PROBLEM SET:
a. In the discussion of diabetes and oral health, why might the study have found no significant DMFT difference between the diabetic and non-diabetic groups? Answer in one to three sentences.
b. Reproduce everything in the discussion of diabetes and oral health from "The association between" down to "and non-diabetic groups.", word for word.

TEXT:
The association between dental caries and diabetes mellitus is controversial [10, 31]. Diabetes is associated with impaired salivary gland function and increased blood and salivary glucose concentrations, which favor oral bacterial growth, thus leading to an increased risk of developing dental caries [31,32,33]. Despite this possible biological explanation, the duration of diabetes may also be a contributing factor. Our study sample was relatively young, with an average duration of diabetes less than that reported by other studies [34]. This may explain the lack of significant differences in DMFT scores observed between the diabetic and non-diabetic groups.

Likewise, OHIP-14 scores were not significantly associated with diabetes status. This finding was similar to studies by Irani et al., [8] and Allen et al., [19] who found that T2DM did not impact OHRQoL. Nevertheless, it was found that chronic periodontitis and gingivitis were associated with poorer OHRQoL in non-diabetic patients. One possible explanation for the lack of association between diabetes and OHRQoL, was that diabetic patients may have been more concerned about other health problems related to their diabetes. Therefore, they may not have prioritized oral health as having a significant impact on their well-being [8]. Furthermore, cultural differences in the interpretation of the impact of a disease on OHRQoL must also be considered [35]. Moreover, in this study, T2DM patients did not experience more decay than the non-diabetic control group, which may also explain the lack of association between diabetes status and OHRQoL. This is substantiated by the findings of the linear regression models in which DMFT scores were significantly associated with four out of seven OHIP-14 domains (physical disability, physical pain, psychological discomfort, and psychological disability), irrespective of diabetic status. The same four domains, in addition to the functional limitation domain, were associated with DMFT scores in non-diabetic patients. The observation that dental caries has a large impact on OHRQoL has also been shown in other studies [23]. Similarly to periodontal disease, the lack of a significant association between DMFT scores and OHRQoL among diabetic patients may have been because the overall burden of diabetes reduced the impact of oral health issues on quality of life.

There is evidence supporting the hypothesis that stress may have a role in the progression of periodontitis in susceptible patients, by modifying the host immune response [36]. Indeed, stress and depression are recognized as common psychosocial problems in diabetic patients that can modify the onset and progression of periodontitis [37]. This may explain our observation that CAL was significantly associated with both the social disability and handicap domains in diabetic patients, while only the handicap domain reached statistical significance among non-diabetic patients.

While this study provides evidence for an association between diabetes and oral health-related quality of life, the case-control study design does not allow firm conclusions to be drawn regarding causality. In addition, our study sample was comparatively young and had only been diagnosed with diabetes for a relatively short period of time. However, despite these limitations, the results of this study can be considered important baseline data for further studies in this area.

Conclusions

Participants with decayed teeth reported substantial physical and psychological impacts on OHRQoL, irrespective of their diabetic status. Diabetic patients may be more likely to focus on other health issues compared to their oral health, which could explain the relative lack of impact of tooth decay on their OHRQoL. CAL may have a more severe impact on social disability among diabetic patients, while impacts on the handicap domain may be equally relevant in both diabetic and non-diabetic patients. There is a need for the development of preventive health care interventions that target improvements in quality of life, and such measures should be tailored to the treatment needs of the specific medically compromised patient population in question.

STORED DATA:
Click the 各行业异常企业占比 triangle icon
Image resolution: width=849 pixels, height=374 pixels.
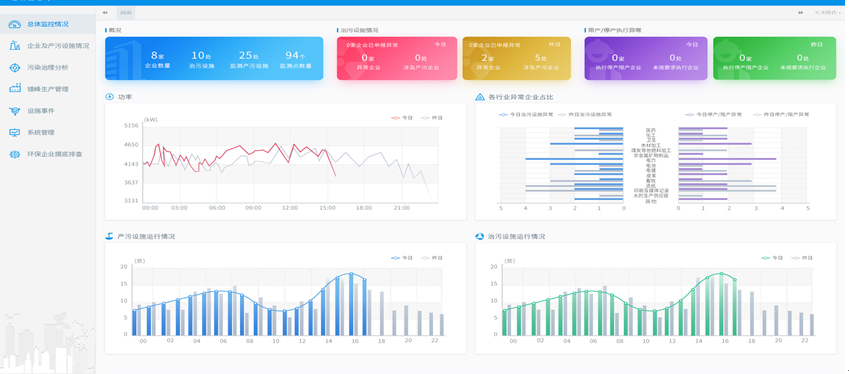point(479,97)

---

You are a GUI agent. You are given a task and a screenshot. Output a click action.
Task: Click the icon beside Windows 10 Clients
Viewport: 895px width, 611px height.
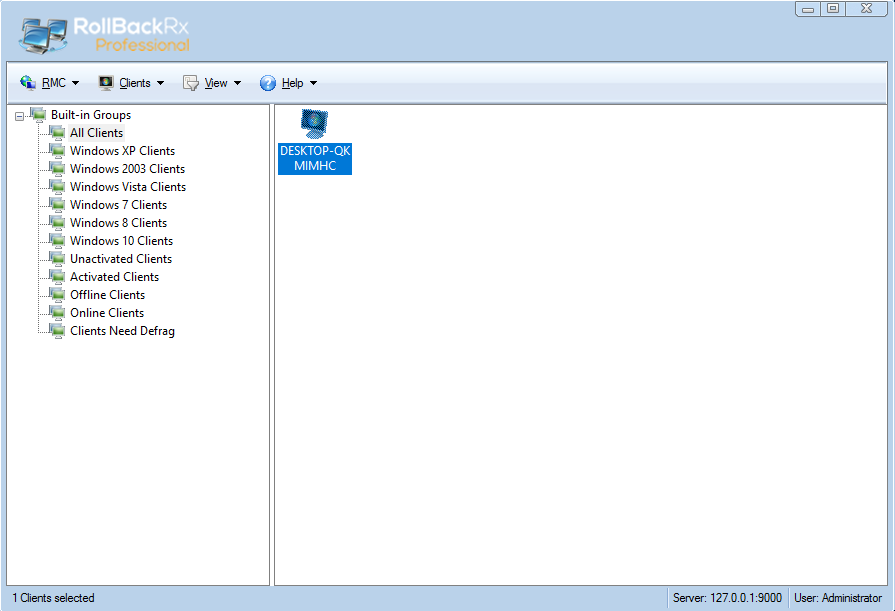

==

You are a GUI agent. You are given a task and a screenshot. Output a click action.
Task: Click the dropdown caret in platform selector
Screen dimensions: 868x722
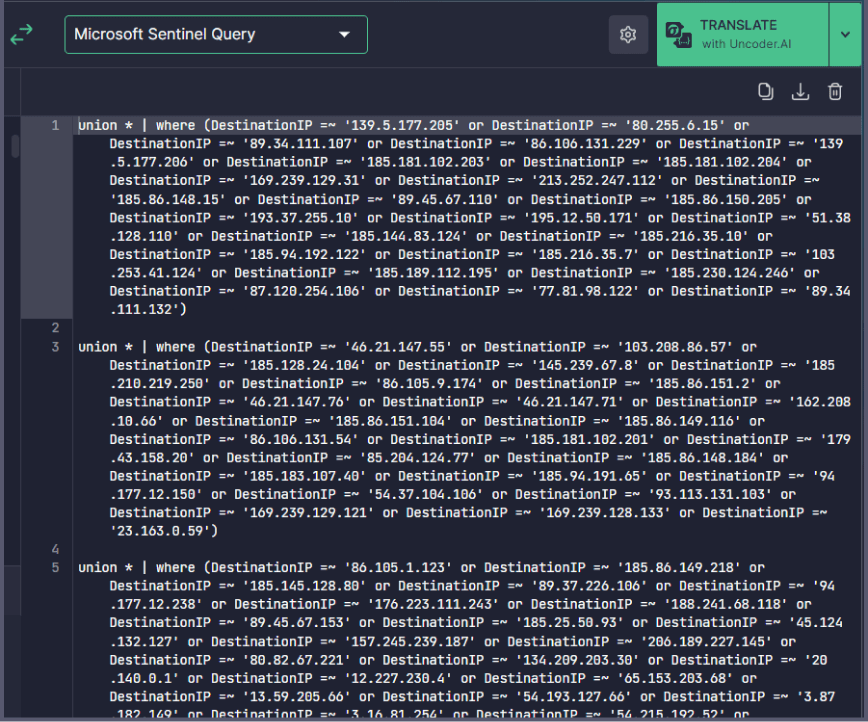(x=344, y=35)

RESPONSES PER TASK:
a. The study sample was relatively young, and its average duration of diabetes was shorter than in other studies. Duration of diabetes may contribute to caries risk, so this may explain why DMFT scores did not differ significantly between the two groups.

b.
The association between dental caries and diabetes mellitus is controversial [10, 31]. Diabetes is associated with impaired salivary gland function and increased blood and salivary glucose concentrations, which favor oral bacterial growth, thus leading to an increased risk of developing dental caries [31,32,33]. Despite this possible biological explanation, the duration of diabetes may also be a contributing factor. Our study sample was relatively young, with an average duration of diabetes less than that reported by other studies [34]. This may explain the lack of significant differences in DMFT scores observed between the diabetic and non-diabetic groups.